CSX Transp., Inc. v. Appalachian Railcar Servs., Inc.,
. The Court granted Plaintiff Kyle’s motion for leave to file a written response to Defendant’s and Interim Class Settlement Cоunsel’s submissions. (R. 73, 7/20/10 Minute Order.) Plaintiff Kyle, however, chose not to file any such submission, although his counsel argued at length during the July 8, 2010, hearing.
. One potential obstacle to final approval is the risk that certain class members will be unable to collect from the taxing jurisdictions. Plaintiff Wiand argues that states may not be willing to pay class members — promptly or otherwise — due to budgetary, statute-of-limitations, or other issues. Movants have numerous responses. Defendant represents that "every class member will receive a cash payment as a result of the settlement” (R. 67, Def.’s Supplemental Mem. at 24 (emphasis in original)); Interim Class Settlement Counsel states that the number of class members whose claims under the Proposed Settlement Agreement are barred by the statute of limitations is "very small” (R. 65, Interim Class Settlement Counsel's Reply Mem. at 28); Movants represent that Plaintiffs' counsel have "met with key state revenue officials in six taxing jurisdictions to verily the efficacy of the settlement plan” (R. 50, Joint Mem. at 20); Defendant argues that "even when a state or local government is unable to make a cash outlay to provide refunds, it is commonplace for taxing authorities to agree to provide credits against future taxes" (R. 67, Def.’s Supplemental Mem. at 10); and аn affiant has sworn that "state and local governments are required to and actually do either refund taxes or issue tax credits to persons or entities that have paid a sales or gross receipts tax that the law did not require them to pay.” (R. 64-1, Eidman Aff. at V 6.) While this and other information in the record is enough for preliminary approval, to receive final approval the parties are expected to provide further assurance that the class members will receive adequate payments in return for releasing Defendant from their claims. The parties should present at the fairness hearing, for example, more-concrete evidence of (1) the amount of money that Plaintiffs lost as a result of the challenged taxes, (2) the amount of payments that Plaintiffs will receive as a result of the Proposed Settlement Agreement, and (3) how much money Plaintiffs will save from AT & T’s cessation of the challenged taxes.

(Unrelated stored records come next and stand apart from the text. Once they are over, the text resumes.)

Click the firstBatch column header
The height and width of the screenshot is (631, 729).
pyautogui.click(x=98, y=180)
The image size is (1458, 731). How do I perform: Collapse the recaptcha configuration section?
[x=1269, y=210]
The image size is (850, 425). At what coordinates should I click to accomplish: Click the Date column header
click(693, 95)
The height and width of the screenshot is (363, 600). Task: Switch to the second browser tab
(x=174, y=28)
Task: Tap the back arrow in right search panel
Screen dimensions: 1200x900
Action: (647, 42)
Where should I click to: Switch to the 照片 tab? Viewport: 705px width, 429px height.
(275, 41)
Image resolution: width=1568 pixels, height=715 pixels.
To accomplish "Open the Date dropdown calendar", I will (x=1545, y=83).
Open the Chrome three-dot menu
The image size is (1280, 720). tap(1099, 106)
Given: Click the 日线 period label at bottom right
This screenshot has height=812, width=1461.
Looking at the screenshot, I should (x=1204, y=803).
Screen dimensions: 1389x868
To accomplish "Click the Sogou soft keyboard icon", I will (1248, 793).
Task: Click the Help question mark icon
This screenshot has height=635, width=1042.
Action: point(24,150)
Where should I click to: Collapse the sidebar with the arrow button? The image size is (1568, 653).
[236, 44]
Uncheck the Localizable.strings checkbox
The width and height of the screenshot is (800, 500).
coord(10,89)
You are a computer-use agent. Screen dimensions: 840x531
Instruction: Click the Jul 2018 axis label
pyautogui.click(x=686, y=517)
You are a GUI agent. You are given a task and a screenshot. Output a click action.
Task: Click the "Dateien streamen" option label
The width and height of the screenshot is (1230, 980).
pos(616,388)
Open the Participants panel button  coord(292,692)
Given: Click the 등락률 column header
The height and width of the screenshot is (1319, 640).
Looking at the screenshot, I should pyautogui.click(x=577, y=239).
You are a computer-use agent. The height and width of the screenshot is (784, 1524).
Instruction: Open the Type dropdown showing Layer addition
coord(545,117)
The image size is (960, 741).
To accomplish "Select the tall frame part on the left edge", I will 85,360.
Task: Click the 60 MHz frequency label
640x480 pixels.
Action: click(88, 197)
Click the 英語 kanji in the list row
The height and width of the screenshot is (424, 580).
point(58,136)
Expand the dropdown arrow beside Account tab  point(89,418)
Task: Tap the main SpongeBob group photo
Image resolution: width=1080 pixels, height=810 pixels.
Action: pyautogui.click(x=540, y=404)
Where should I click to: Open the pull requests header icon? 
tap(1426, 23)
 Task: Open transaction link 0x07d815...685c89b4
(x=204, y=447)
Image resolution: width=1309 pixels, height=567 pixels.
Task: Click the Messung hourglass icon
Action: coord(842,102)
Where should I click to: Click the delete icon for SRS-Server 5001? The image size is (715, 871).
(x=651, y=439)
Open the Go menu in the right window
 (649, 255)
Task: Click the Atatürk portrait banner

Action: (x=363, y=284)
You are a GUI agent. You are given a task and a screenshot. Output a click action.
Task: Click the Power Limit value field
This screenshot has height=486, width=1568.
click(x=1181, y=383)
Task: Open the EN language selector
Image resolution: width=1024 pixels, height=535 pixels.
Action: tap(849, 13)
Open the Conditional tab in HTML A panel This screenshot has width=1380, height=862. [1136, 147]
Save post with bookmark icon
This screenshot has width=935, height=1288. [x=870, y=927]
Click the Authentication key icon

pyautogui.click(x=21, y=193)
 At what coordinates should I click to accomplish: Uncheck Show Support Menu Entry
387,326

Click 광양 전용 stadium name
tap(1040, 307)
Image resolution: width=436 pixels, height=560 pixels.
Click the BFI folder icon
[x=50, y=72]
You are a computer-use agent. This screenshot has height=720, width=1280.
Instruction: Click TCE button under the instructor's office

. While certain taxing jurisdictions allow Defendant to retain "vendor’s compensation” in recognition of its efforts to collect taxes, the Proposed Settlement Agreement requires Defendant to return those funds. {See R. 50-2, Proposed Settlement Agreement at § 8.13.)
. Movants are directed to delete the reference in the more-detailed notice to a preliminary injunction, as the Court has not entered such an injunction. (See R. 50-2, Ex. D, Notice at 7.) Movants may raise the injunction issue once the opt-out period has expired.